WebMCP requires a small Node.js process to bridge the AI agent to the browser:

cd runtime/component/moqui-ai/screen/moquiai/js
node websocket-server.js --mcp

3. Benefits of WebMCP

Going forward, the WebMCP + moqui-mcp combination provides several strategic advantages for the Moqui community:

1. Unified Semantic Layer

By using Moqui’s screen-text-output logic (provided by moqui-mcp), the AI doesn’t just “see” HTML. It receives a semantic representation of the screen—entities, fields, and actions—making code generation and debugging significantly more accurate.
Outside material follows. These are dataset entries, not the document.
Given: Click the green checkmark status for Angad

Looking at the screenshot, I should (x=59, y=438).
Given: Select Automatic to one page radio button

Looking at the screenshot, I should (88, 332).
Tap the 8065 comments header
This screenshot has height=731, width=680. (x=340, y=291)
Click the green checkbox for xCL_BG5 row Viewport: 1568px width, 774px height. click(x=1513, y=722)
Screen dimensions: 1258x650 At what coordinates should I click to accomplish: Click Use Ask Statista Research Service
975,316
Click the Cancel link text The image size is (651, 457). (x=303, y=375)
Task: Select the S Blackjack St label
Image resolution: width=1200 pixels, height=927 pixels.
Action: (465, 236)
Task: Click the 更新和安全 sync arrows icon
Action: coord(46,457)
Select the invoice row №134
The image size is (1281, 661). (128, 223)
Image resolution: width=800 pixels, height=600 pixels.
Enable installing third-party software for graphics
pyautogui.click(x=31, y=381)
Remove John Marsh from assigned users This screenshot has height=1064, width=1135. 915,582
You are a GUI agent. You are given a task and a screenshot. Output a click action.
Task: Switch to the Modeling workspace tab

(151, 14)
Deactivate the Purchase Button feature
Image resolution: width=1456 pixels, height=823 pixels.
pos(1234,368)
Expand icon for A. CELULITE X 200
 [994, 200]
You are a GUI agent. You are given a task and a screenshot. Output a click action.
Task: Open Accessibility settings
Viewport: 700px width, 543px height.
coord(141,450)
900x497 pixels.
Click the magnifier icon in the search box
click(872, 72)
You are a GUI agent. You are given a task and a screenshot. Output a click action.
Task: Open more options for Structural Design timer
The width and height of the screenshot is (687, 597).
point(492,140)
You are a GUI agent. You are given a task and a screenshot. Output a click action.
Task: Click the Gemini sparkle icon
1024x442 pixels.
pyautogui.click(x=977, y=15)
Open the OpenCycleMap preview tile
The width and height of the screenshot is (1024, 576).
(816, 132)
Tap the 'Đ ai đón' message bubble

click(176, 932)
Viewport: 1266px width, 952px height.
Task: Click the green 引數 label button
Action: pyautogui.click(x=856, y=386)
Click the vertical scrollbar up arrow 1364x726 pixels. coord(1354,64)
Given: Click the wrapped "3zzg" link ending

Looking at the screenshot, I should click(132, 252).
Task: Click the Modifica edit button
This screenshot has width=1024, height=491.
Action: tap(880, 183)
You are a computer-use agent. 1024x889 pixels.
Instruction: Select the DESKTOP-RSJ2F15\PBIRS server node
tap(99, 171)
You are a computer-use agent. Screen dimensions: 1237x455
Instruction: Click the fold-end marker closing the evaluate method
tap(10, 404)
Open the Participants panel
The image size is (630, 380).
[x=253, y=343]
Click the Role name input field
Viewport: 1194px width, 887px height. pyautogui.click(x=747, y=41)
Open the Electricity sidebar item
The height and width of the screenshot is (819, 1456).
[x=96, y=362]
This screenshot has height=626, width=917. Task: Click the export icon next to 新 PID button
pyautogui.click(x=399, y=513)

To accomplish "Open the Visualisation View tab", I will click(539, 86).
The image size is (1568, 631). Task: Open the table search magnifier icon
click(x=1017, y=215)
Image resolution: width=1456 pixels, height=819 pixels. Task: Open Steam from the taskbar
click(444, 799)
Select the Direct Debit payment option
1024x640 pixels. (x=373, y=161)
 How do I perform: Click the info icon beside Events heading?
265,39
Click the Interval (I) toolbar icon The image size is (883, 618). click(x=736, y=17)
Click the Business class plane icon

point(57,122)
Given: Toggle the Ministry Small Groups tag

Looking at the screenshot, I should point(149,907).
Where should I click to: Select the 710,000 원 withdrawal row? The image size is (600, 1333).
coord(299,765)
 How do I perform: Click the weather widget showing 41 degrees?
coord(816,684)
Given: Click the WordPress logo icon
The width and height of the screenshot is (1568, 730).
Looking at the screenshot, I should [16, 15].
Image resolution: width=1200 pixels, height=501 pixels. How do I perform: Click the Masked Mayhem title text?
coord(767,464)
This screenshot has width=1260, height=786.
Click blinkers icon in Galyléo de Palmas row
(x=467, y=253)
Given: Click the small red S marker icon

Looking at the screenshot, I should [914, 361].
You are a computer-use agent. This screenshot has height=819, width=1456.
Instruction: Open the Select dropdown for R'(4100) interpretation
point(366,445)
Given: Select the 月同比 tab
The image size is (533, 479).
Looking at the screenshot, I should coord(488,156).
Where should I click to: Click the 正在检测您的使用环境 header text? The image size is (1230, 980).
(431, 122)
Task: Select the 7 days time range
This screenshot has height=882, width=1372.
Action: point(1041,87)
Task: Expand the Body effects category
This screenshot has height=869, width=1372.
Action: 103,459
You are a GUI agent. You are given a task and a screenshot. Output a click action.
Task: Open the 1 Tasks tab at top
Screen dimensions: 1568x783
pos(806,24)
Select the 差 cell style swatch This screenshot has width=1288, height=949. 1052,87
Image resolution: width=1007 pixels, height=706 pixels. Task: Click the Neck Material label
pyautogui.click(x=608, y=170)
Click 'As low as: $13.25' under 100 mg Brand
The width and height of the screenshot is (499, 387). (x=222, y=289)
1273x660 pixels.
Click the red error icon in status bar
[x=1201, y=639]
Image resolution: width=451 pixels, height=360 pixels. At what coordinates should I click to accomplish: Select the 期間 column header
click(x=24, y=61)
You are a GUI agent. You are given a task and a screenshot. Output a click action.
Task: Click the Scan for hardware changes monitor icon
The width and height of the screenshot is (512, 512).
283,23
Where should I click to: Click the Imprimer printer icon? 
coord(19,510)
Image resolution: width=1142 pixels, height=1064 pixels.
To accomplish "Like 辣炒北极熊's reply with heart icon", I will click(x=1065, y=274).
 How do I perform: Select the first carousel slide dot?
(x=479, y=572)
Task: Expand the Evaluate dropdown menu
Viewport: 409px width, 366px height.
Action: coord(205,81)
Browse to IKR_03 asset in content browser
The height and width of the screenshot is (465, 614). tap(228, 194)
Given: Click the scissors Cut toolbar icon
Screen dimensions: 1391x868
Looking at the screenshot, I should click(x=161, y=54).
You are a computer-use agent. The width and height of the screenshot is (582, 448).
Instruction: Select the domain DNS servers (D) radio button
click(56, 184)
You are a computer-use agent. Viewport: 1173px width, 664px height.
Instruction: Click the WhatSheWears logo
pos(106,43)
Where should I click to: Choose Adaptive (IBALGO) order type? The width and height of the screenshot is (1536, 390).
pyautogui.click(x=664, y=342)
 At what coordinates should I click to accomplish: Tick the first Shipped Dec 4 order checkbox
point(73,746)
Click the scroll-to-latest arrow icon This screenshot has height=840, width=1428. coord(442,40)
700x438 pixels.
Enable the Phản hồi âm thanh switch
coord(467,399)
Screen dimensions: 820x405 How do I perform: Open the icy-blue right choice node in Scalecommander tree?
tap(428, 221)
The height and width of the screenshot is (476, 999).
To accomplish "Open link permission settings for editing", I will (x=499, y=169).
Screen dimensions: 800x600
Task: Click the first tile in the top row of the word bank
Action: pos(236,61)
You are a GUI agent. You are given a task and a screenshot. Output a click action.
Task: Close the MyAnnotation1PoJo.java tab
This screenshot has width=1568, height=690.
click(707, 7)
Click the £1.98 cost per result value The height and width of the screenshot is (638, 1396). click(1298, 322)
2. “Eyes and Ears” for the AI

Standard MCP servers are blind. They can only see the data the server sends them. WebMCP gives the AI vision. It can:

  • Capture screenshots to verify UI layout.
  • Inspect the live DOM to see how Vue/Quasar rendered a component.
  • “Push” actions into the browser (like opening a specific modal or tab) to guide the developer.

3. Decoupled Tooling

Because WebMCP uses a token-based WebSocket bridge, developers can use a variety of AI clients (VS Code, web-based LLMs, custom agents) to collaborate on the same browser session without modifying Moqui’s core security model.

4. Component Portability

By mounting WebMCP at the webroot level, any component in the Moqui ecosystem can immediately benefit from AI-assisted debugging and interaction by simply referencing the global /moqui-ai/js/ path.


4. Conclusion

WebMCP is not just a widget; it is the Interactive Development Environment (IDE) for the AI Era inside Moqui. By bridging the gap between Moqui’s rich entity-driven backend and the modern reactive frontend, it enables a level of AI pairing that was previously impossible.